▶ [Texto fornecido]:
++++++++++

Como explica Marco Aurélio, essas pessoas são as responsáveis diretas por produzirem e disseminarem a informação e, consequentemente, têm impacto direto em qualquer disputa por hegemonia cultural que esteja acontecendo dentro de uma sociedade.
Gramsci joga luz, portanto, sobre a importância dos “produtores de conteúdo” possuírem consciência das mensagens que transmitem para o mundo. São elas, afinal, que permitem as mudanças que desejamos que ocorram.
Linguagem é poder
Se todos os homens são intelectuais, sua principal ferramenta é, portanto, a língua. É com ela que ele é capaz de transmitir suas ideias e sentimentos para o mundo. A linguagem não é só essencial para fazer-se entender perante o mundo como, mais importante ainda, é fundamental para que tenhamos capacidade de nos entender.
É por isso que, para Gramsci, um léxico claro e preciso era uma das maiores armas na luta pela hegemonia cultural. Linguista de formação, o filósofo dedicou grande parte das páginas de seus Cadernos do Cárcere para produzir e desenvolver um vocabulário certeiro das áreas da política, economia e filosofia.
“Uma das preocupações de Gramsci é fazer com a que a linguagem filosófica, política, econômica, seja traduzida para o meio comum e para os diversos ambientes sociais. Para ele, é preciso fazer uma adaptação, fazer uma tradução para que as pessoas que não são especialistas possam se apropriar dos conceitos e das perspectivas teóricas”, explica Marco Aurélio.
Para entender melhor as ideias do autor, Marco Aurélio recomenda a leitura dos livros Gramsci: um estudo sobre seu pensamento político, de Carlos Nelson Coutinho, e Modernidades Alternativas de Giuseppe Vacca. Além dele, o Dicionário Gramsciano compila todos os verbetes já utilizados pelo filósofo.

++++++++++

▶ [Dados fornecidos]:

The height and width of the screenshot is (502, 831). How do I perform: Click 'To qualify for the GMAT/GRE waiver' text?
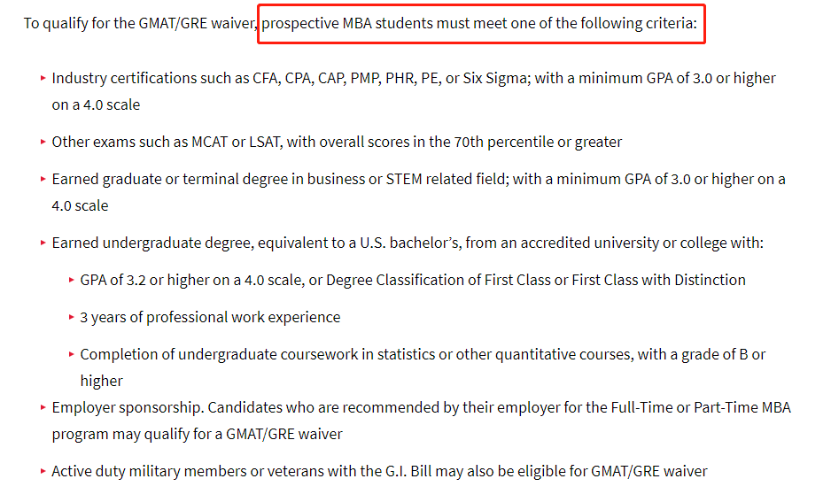pos(139,24)
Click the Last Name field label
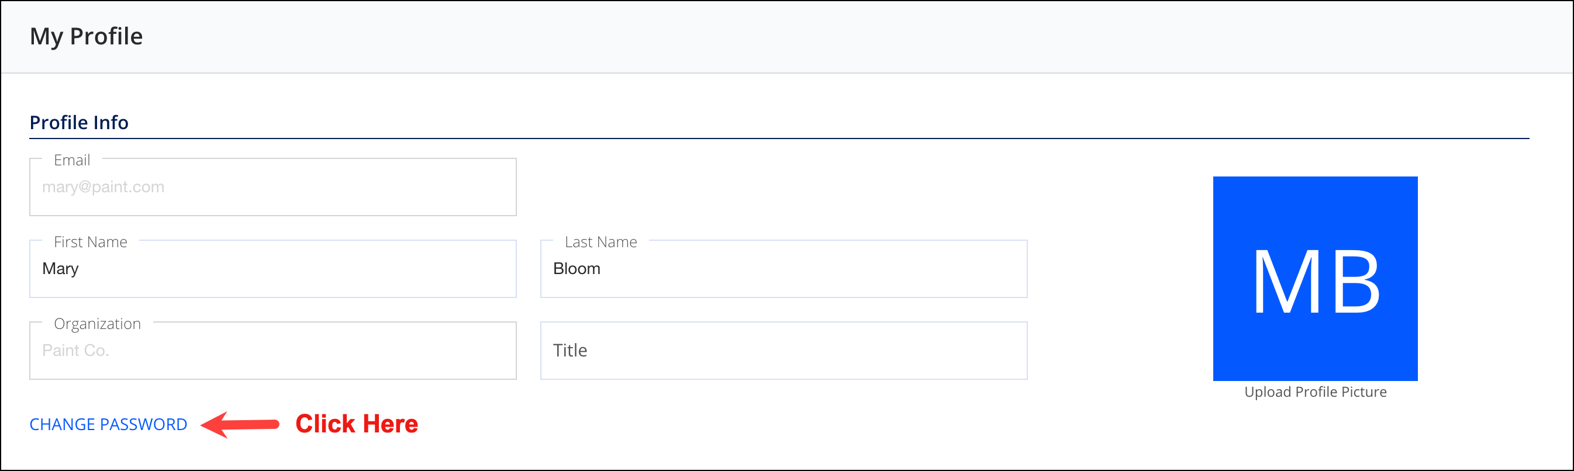1574x471 pixels. tap(601, 242)
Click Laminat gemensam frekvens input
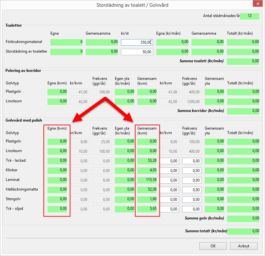The width and height of the screenshot is (265, 256). (x=192, y=180)
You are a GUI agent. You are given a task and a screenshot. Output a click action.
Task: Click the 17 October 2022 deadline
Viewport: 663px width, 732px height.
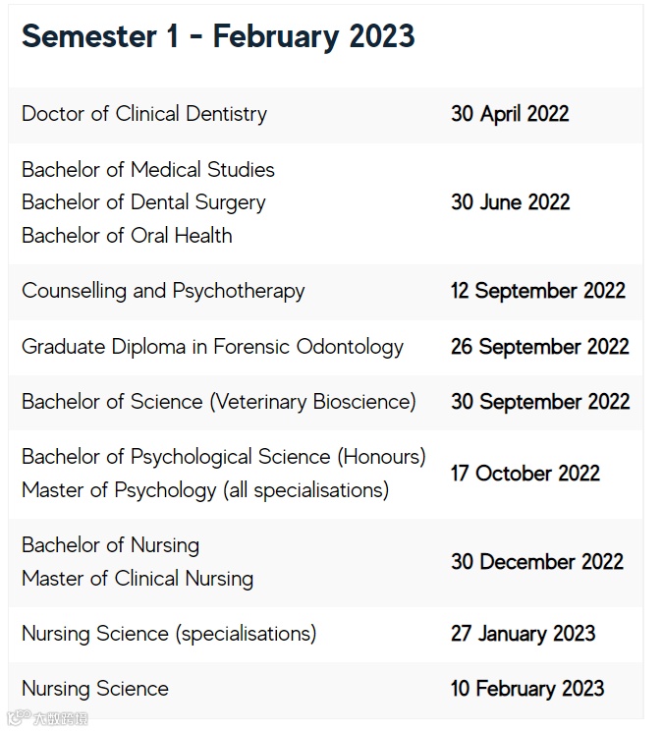tap(525, 474)
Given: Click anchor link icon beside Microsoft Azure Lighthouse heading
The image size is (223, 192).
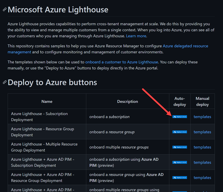Looking at the screenshot, I should 5,10.
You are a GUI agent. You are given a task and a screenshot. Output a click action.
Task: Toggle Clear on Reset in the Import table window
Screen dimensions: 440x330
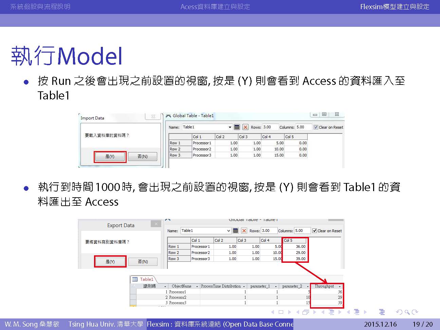(316, 127)
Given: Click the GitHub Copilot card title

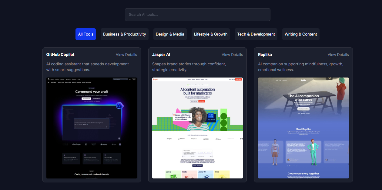Looking at the screenshot, I should point(60,55).
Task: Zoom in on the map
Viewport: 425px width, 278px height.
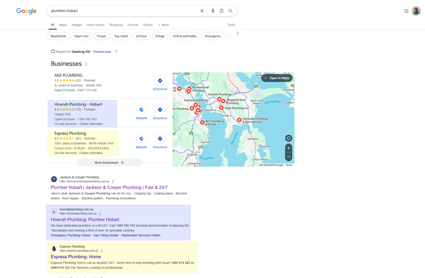Action: 288,148
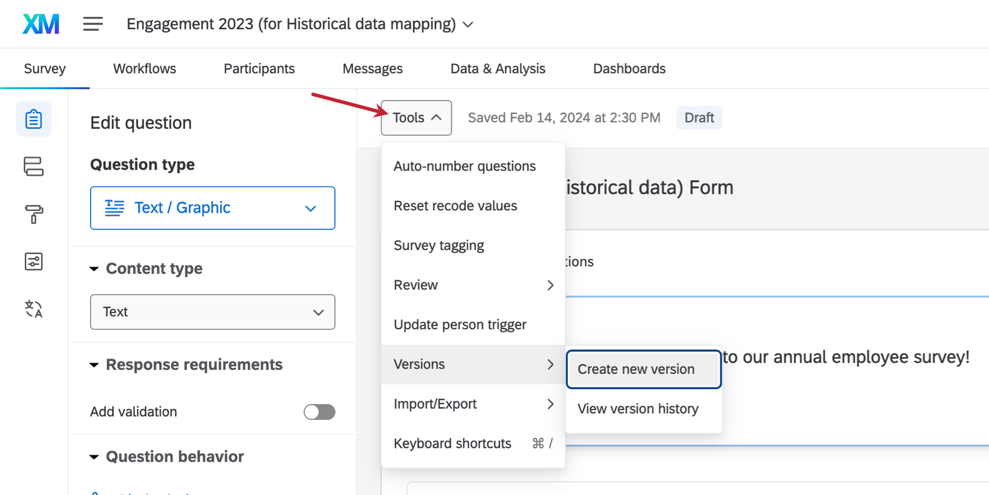Click the Draft status badge
The width and height of the screenshot is (989, 495).
(699, 118)
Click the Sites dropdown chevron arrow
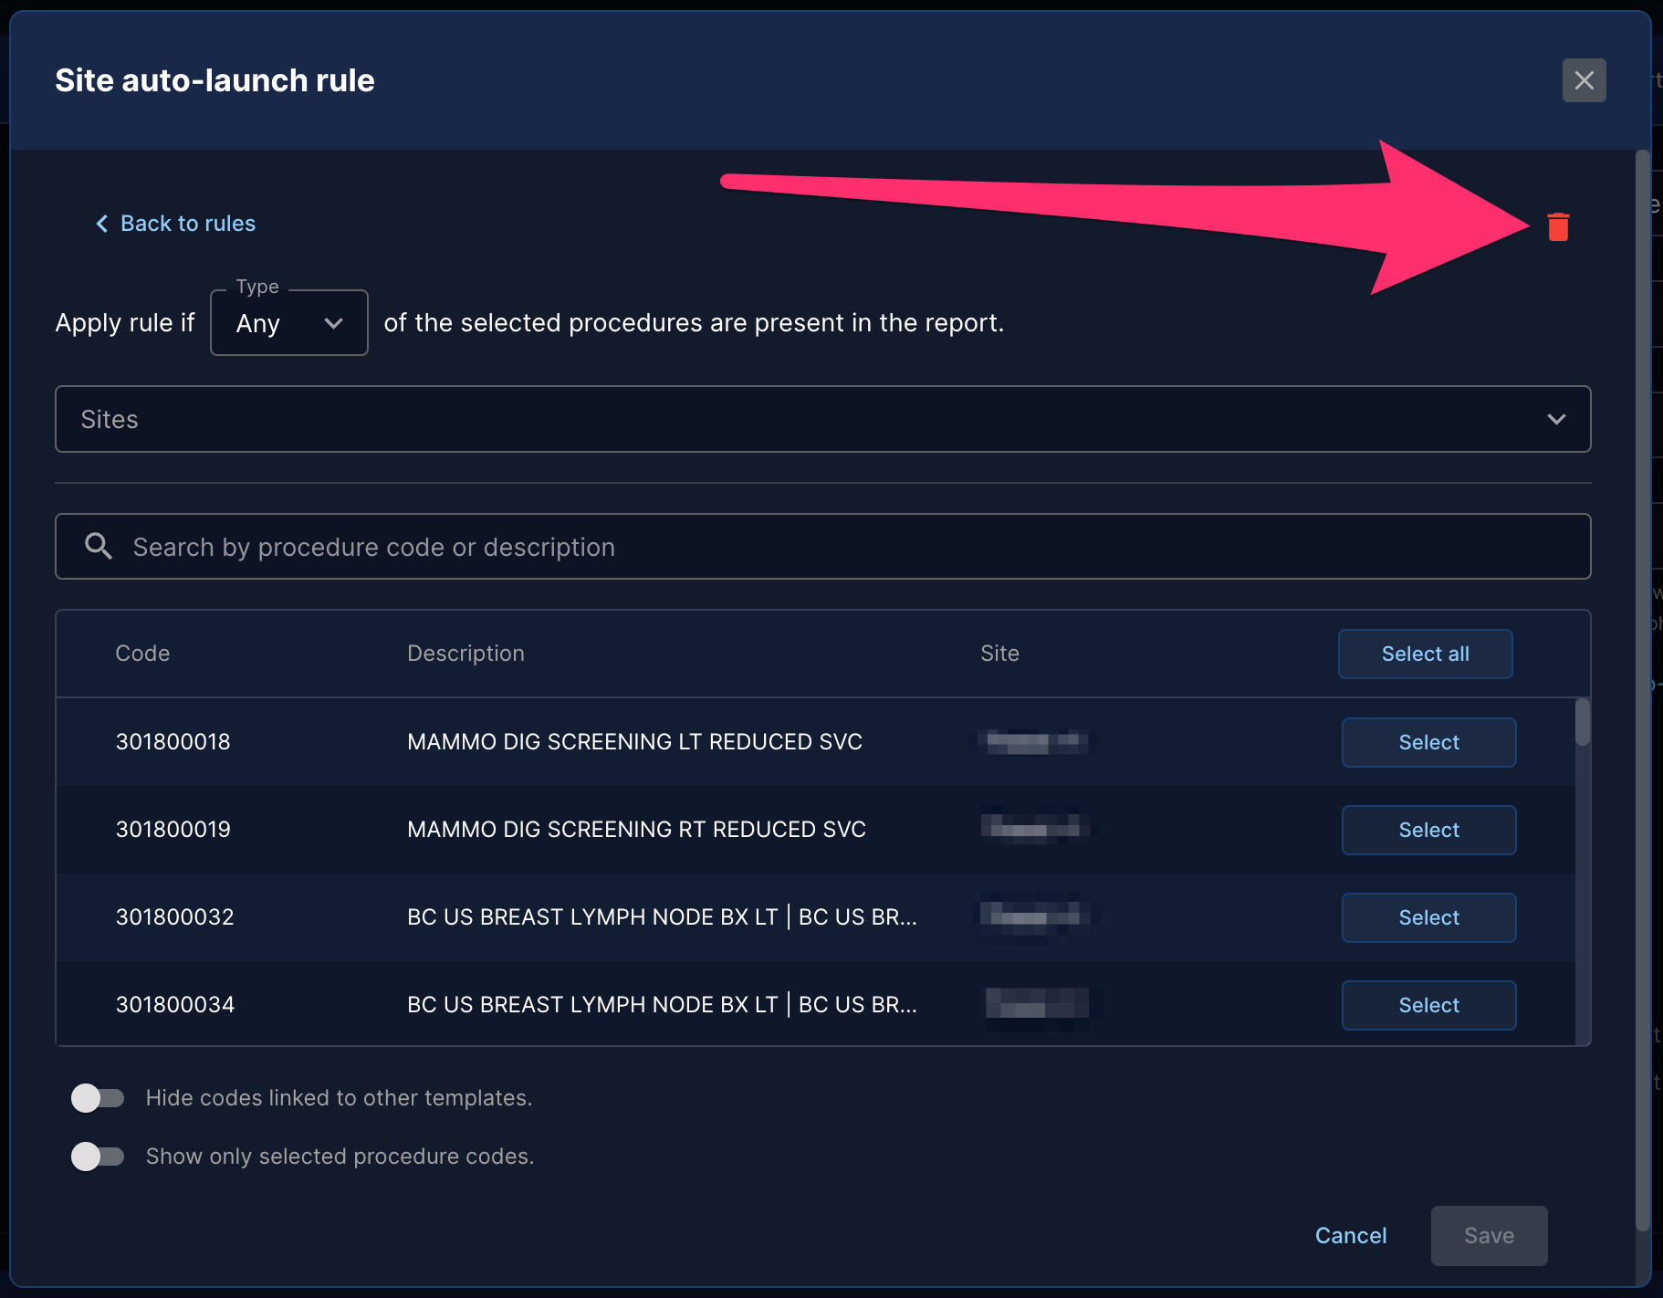 [x=1556, y=419]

++++++++++

▶ [Pedido por escrito]: Por favor, indique qual era a formação de Gramsci segundo o texto sobre o filósofo. Os registros são um material à parte, sem relação com o texto.

▶ [Resposta à tarefa]: Gramsci era linguista de formação.